D'abord parce que, soyons honnêtes, tout le monde s'en contre-branle, s'en contre-carre et s'en contre-fout.
Cherchez qui, dans votre entourage proche et sans que vous n'ayez vous-même abordé le sujet, vous en a déjà parlé.
Voilà.
Ensuite parce que, soyons honnêtes, la série n'a rien à faire sur la chaîne où elle a été diffusée, entre Supernatural et The Vampire Diaries.
FInalement parce que, soyons honnêtes, elle est CENT FOIS MEILLEURE que la série... dont elle s'inspire.
Car oui, Nikita est une sorte de remake hybride et multipartite d'une autre série, "La femme Nikita". Les producteurs et autres scénaristes ne s'en cachent pas, puisque ce Nikita 2010 multiplie les clins d'oeils au film d'origine, bien sûr, mais aussi à la série canadienne que nous venons d'évoquer.
Personnellement, je situerais "Nikita" (2010) dans une sorte de dimension parallèle au film et à la série, avec autant de libertés prises que d'inspirations assumées.

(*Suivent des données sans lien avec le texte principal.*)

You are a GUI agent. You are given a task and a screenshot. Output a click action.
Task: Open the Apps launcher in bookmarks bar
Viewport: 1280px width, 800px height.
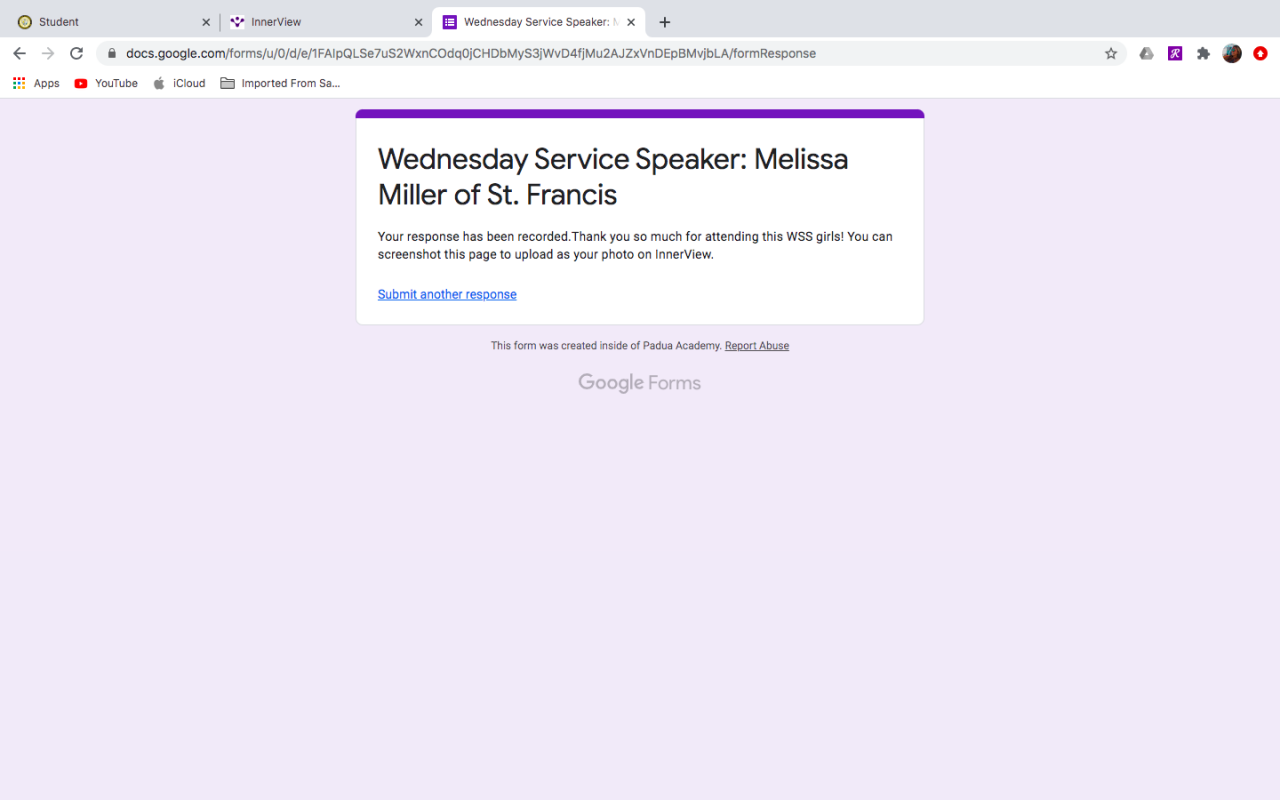coord(36,84)
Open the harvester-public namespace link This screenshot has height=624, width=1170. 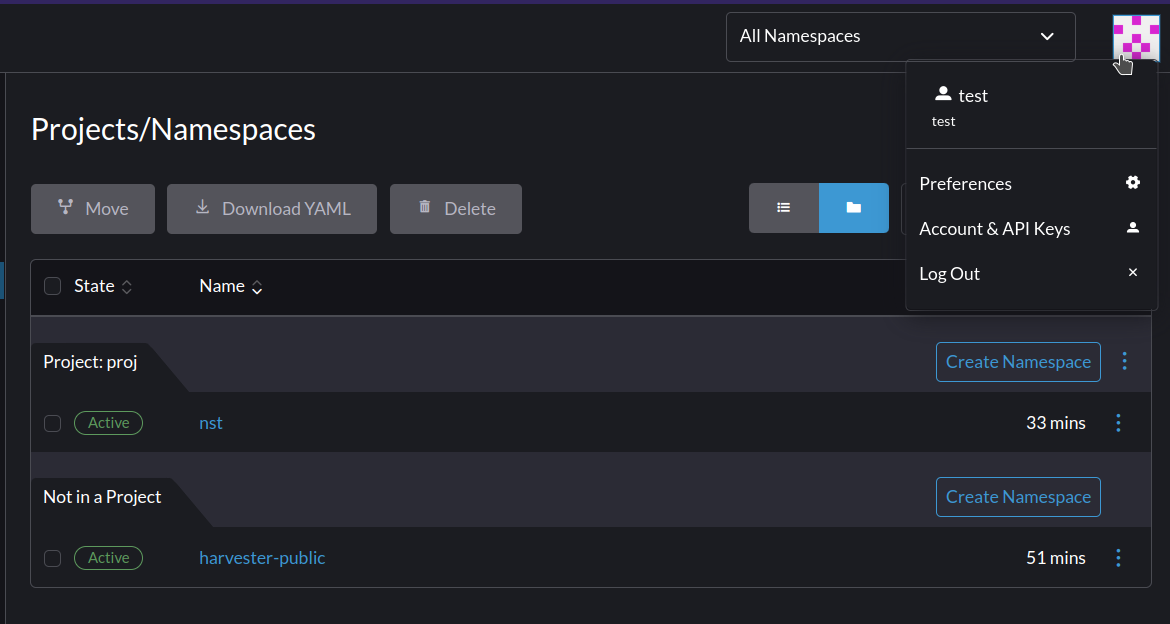tap(262, 558)
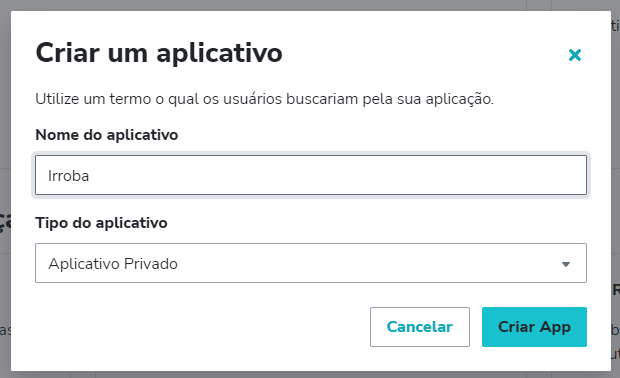Close the Criar um aplicativo dialog
This screenshot has height=378, width=620.
click(575, 55)
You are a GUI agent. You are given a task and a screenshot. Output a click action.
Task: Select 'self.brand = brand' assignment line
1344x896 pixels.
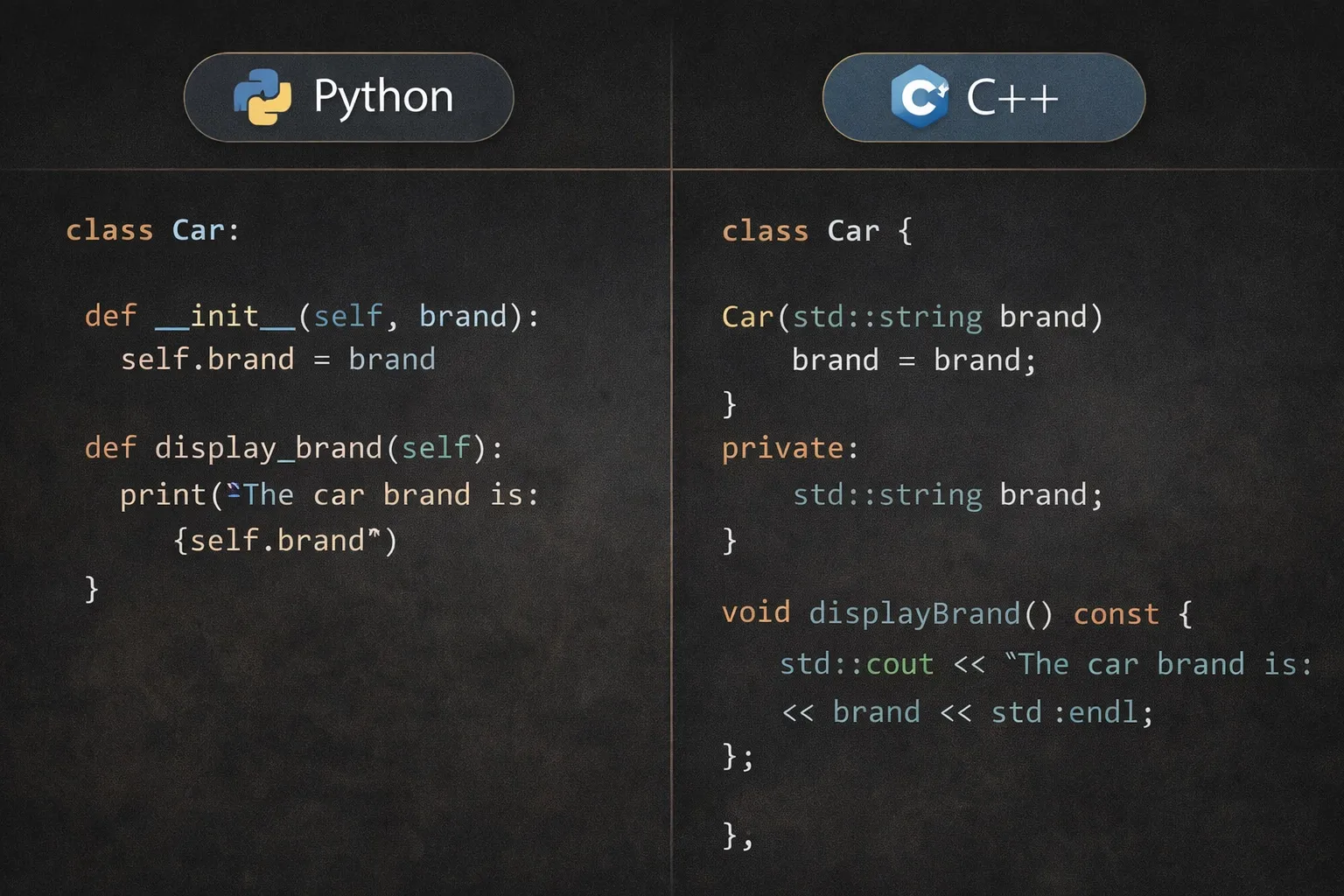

Dans cette version moderne, Nikita a déjà échappé à la fameuse division qui en a fait une tueuse internationale. Pour rappel, elle finit par s'en échapper dans le film et c'est comme ça qu'il se termine. Quant à la série, elle voit sa jeune blonde devenir carrément cheffe de la division, pour que cette organisation secrète devienne probablement plus humaine.
Bref, ici, il s'agit de découvrir une Nikita en fuite, prête à tout pour détruire pièce par pièce la Division.
On ajoute à ce pitch de départ un personnage-clé (en apparence) : Alex, qui va être infiltrée dans l'organisation pour mieux la détruire. On retrouve aussi Michael, le grand amoureux de Nikita, le grand méchant Percy et Amanda, la fameuse "maman" de la Division qui a droit à son équivalent dans toutes les déclinaisons du mythe Nikita.

Sur cette base, quatre saisons vont s'enchaîner, dans un cocktail explosif d'action, de suspens, de rebondissements, d'un peu d'humour et d'émotion. Premier constat : Nikita est une des rares séries à n'avoir que rarement cédé à la tentation du stand-alone. Les épisodes complètement détachés du fil rouge sont assez rares, voire inexistant : c'est un vrai feuilleton, à suivre du début à la fin.
Une fin, oui, parce qu'il y en a une : même si la dernière saison a été largement tronquée (6 épisodes au lieu des 22 habituels), elle a été pensée et calculée pour offrir une vraie conclusion à la série.
Entre le pilote et le sixième épisode de la quatrième saison, il s'en passe des choses, et c'est là sans doute LA plus grande qualité de cette série atypique. "Nikita" ne se repose JAMAIS sur des acquis. D'une saison à l'autre, toutes les cartes peuvent être redistribuées sans état d'âme.

Il n'est pas question de routine dans cette série où tout peut être perpétuellement remis en question, jusqu'au rôle-même des personnages. Certains éléments qu'on pense indestructibles finissent rapidement par tirer leur révérence. Certaines valeurs sûres de l'intrigue volent en éclat pour laisser place à une autre configuration...
Les décors, les habitudes, les relations entre les personnages, les jeux de pouvoir... tout peut changer et se redéfinir sans que jamais les scénaristes ne semblent freiner. Et ça, c'est bon.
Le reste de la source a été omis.